## QUELLENAUSZUG
= = =
2. Ruhe bewahren ! Das wichtigeste ist zu warten bis der Fisch müde ist , und man nicht vorzeitig versucht ihn zu landen . Auch nicht sinnlos draufloskurbeln sondern mit überlegung Drillen . Also darauf achten das der Fisch immer gegen die federnde Rute arbeitet (Rute im 90° Winkel zur Schnur) den Fisch von Hindernissen abhalten usw ... Wenn das Ufer hindernisreich ist den Fisch lieber erstmal draußen nen paar Runden drehen lassen und ihn erst dann rauskurbeln .


----------



## DinkDiver (18. Dezember 2006)

*AW: Wie Drille ich den Fich richtig?*

Also du hast ja glaub ich auch gefragt was du machst wenn der Fisch beißt.
Dann musst du anhaun und das je nach Fisch unterschiedlich. So kannst zu zum Beispiel beim Hecht und anderen Fischen die ein recht hartes Maul haben richtig durchziehn, um den Haken einzutreiben. Sprich die Rute einfach so schnell wie möglich nach oben ziehen. Bei anderen Fischen solltest eher mit Gefühl anhaun.

Danach natürlich versuchen die Schnurspannung zu erhalten also nie Schlappschnur lassen. Das meiste wurde ja schon gesagt. Was aber auch wichtig ist das du wenn der Fisch zieht nicht einholen solltest, das bringt gar nix und verdreht dir nur die Schnur. Also Kurbeln wenn der Fisch Ruhe gibt und ihn ziehen lassen wenn er will. Wenn er zu schwer ist, dann heißt es pumpen.


----------



## Wallerschreck (19. Dezember 2006)

*AW: Wie Drille ich den Fich richtig?*

Stimmt das wichtigste ist die Schnur unter Spannung zu halten, hab an Anfang etliche große Karpfen verloren weil ich mich nicht getraut hab denen ordentlich Rute aufzudrücken, bzw. die Biester plötzlich meinten sie müssten volles Tempo kehrt machen und auf mich zu schwimmen, wenn du da nicht sofort die Schnur einkurbelst und die Spannung hälst spucken sie dir den Köder vor die Füße und verdünnisieren sich.


----------



## Quappenjäger (19. Dezember 2006)

*AW: Wie Drille ich den Fich richtig?*

das wichtigste ist den fisch auf spannung zu halten! wenn du deine schnur pfeifen hören solltest musst du die bremse so einstellen das der druck auf die schnur geringer wird. sonst ist der schnurbruch nicht weit fern.
kommt auch immer darauf an auf was für zielfische du angelst und was für schnurdurchmesser du benutzt.
eine 15 ner mono wirst du selten singen hören weil du dementsprechend nicht so viel druck wie auf eine 35 mono ausüben kannst.
aber mit ein bischen übung klappt das schon!


----------



## noose (19. Dezember 2006)

*AW: Wie Drille ich den Fich richtig?*

:m

Egal wie aber bitte nich so....

http://www.myvideo.de/watch/255239


----------



## HOX (19. Dezember 2006)

*AW: Wie Drille ich den Fich richtig?*

Die Frage sollte wohl eher heissen:
"Wie schreibe ich das Wort FISCH richtig?" :q

...ich finds witzig...

Schöne weihnachten euch allen.


----------
= = =
## BEREITGESTELLTE DATEN

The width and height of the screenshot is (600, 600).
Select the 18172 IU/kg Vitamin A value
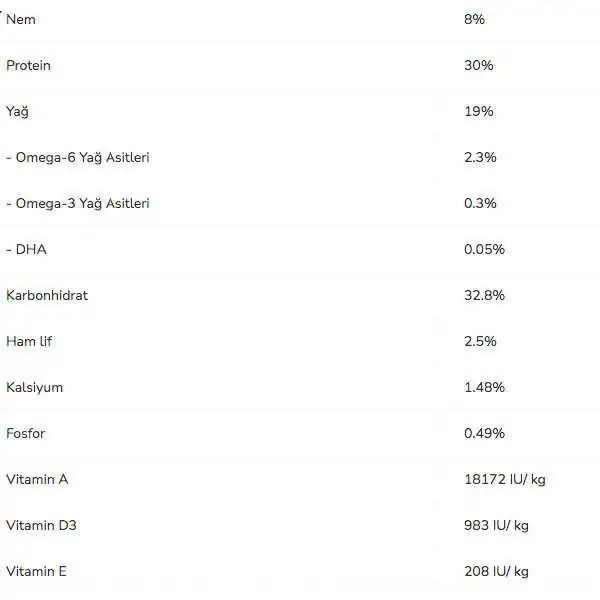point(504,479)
= = =
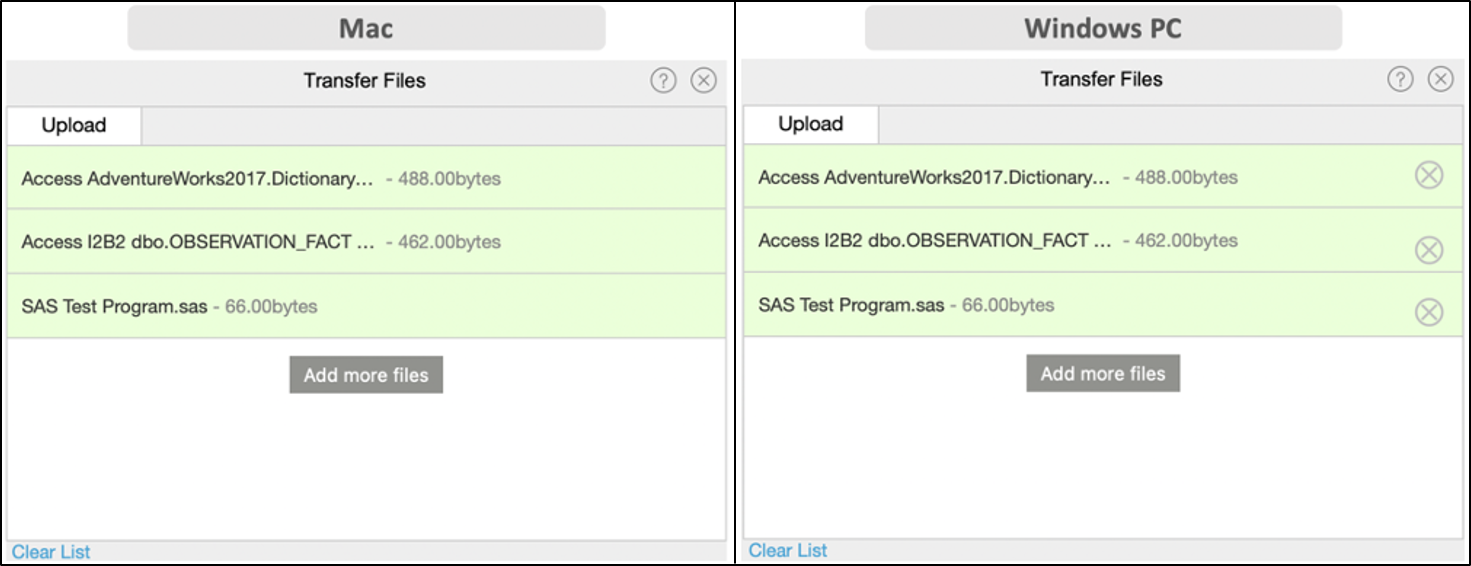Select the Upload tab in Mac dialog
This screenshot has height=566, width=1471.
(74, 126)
= = =
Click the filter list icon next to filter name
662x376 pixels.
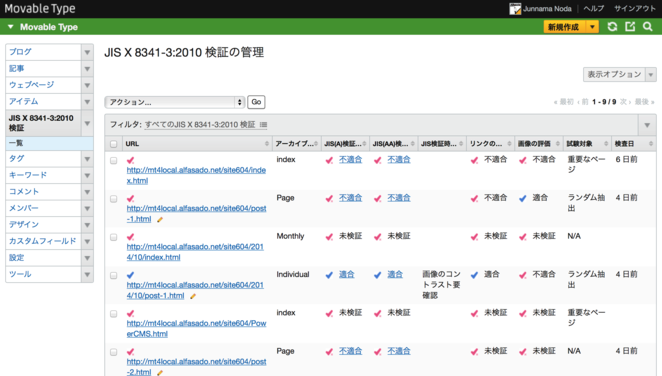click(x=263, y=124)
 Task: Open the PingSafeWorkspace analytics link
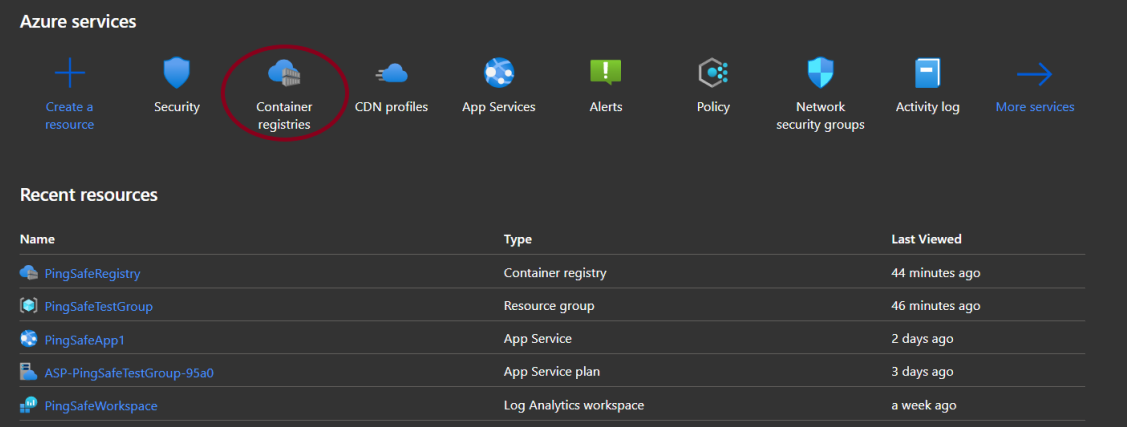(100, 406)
= = =
## DIE AUFGABE
Beantworte anhand des Quellenauszugs zum Drillen folgende Fragen:
1. In welchem Winkel zur Schnur soll die Rute beim Drillen gehalten werden?
2. Wie soll die Bremse eingestellt werden, wenn man die Schnur pfeifen hört?
3. Was ist zu tun, wenn der Fisch zu schwer ist?

## GELÖSTE AUFGABE
1. Im 90°-Winkel.
2. So, dass der Druck auf die Schnur geringer wird.
3. Pumpen.